The Secret to Staying Motivated for New Year Weight Loss
Research indicates that about 95% of people who begin a fat reduction program will fail to achieve their goals.
Why? While there is a multitude of reasons why this occurs.
Undoubtedly the primary reasons are a lack of motivation and “weight loss” resulting from not meeting personal expectations.
This article describes the single most effective and scientific.
Based on monitoring your fat reduction program’s success, use Bioelectrical Impedance Assessment to provide a “road map” for your quest.
What is Bioelectrical Impedance (BIA)?
BIA is an assessment that allows a very accurate determination of the two components of body composition:
Adipose/body fat tissue and lean tissue (muscle and bone) while simultaneously reducing the variation that can occur when using repeated skinfold measurements.
BIA is comparable to the “Gold Standard” of body composition determination – underwater weighing. (BIA is less invasive than skin fold measurements as the test can be entirely clothed).
The BIA test involves using a BIA machine that passes a small, invisible electrical charge between an electrode on your hand and an electrode on your foot.
The BIA unit measures the resistance (impedance) of the electrical charge. And this information accurately determines the percent body fat and the percent lean tissue.
The principle of its operation is this: muscle high in water content conducts electricity well and offers a lower resistance compared to adipose tissue, which contains minimal water and provides high resistance.
Therefore, if the impedance reading is low, the percent body fat is low, and vice versa.

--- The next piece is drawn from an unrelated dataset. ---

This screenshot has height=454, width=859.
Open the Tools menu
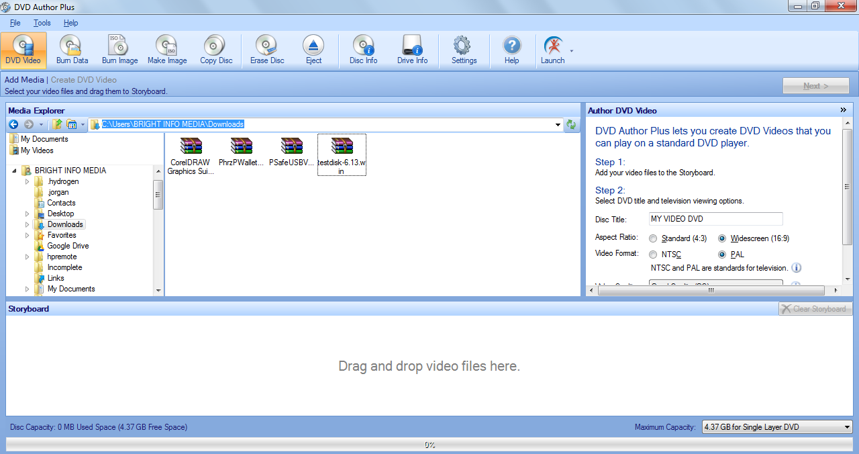42,23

Read Also, Benefits of drinking water.
Why does BIA help with motivation and adherence to a weight-loss program?
In another article on our website, we explained the complications of using changes in body weight to judge the success of a fat reduction campaign.

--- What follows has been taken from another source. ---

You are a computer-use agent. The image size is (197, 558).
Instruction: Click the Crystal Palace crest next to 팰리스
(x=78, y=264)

We mentioned that monitoring body composition is essential.
Since “weight loss” is a relative term, body fluid and lean muscle tissue fluctuations complicate scale readings.
For example, if you include resistance training in your fat-loss campaign and rely on the scale reading.
You may get discouraged when you put on weight since muscle, which is high in water content “weighs more than fat.”
BIA is an excellent way of providing a plan or map for tracking your progress and staying motivated since you can independently monitor both components of body weight – adipose tissue and lean (muscle and bone) tissue.
BIA provides concrete evidence of slight changes in lean muscle tissue and fat percentage – even when body dimensions and weight do not indicate.
This is important because an increase in lean tissue percentage (from resistance training, for example) automatically decreases body fat percentage and vice versa.
What other benefits does BIA offer to help me stay motivated?
In addition to measuring fat and lean tissue, BIA can also provide ideal body fat, and lean tissue ranges based on your actual test results – not from height/weight tables and other normative data.
This makes your fat loss goal more personal and scientifically realistic – boosting motivation.
Most BIA units will also provide your Basal Metabolic Rate or BMR.
BMR is the minimum energy (calories) required by the body to sustain essential life functions such as heartbeat and breathing.
BMR is directly proportional to lean muscle tissue content since muscle consumes energy and produces body heat.
For example, even at rest, a bodybuilder will have a higher metabolism and consume more energy than an unconditioned sedentary individual.
In addition, some BIA units can calculate an Estimated Average Requirement or EAR- the number of calories (energy) you require in a day to maintain your presence.
Weight based on your BMR and your reported daily physical activity level.
The EAR is the most helpful information a person on a fat loss plan can use, as it gives a scientifically determined calorie target based on theirs.
Personal lifestyle to work from – again providing direction and added motivation to “stick it out” and lose fat mass and not just “weight.”
You can calculate the number of calories a day to cut out from the EAR using diet and exercise.
For example, if your goal is to lose 2 lb of fat a week, then you will need to cut about 1 000 calories from your EAR [(3 500 cal/lb fat divided by seven days/week) x 2].
Lastly, a BIA will also provide information on your hydration status.
Hydration during fat reduction plans is essential as the products of low-caloric diets like ketones and urea must be eliminated via the urine – increasing the risk of dehydration and slanting “weight loss” results.
Where can I get a BIA, and what are some tips for getting a good test?
Most reputable weight loss centers, personal trainers, or exercise physiologists can provide this assessment.
Be careful though, not to place high reliability on hand-held BIA units (“body fat tester”) or BIA scales you stand.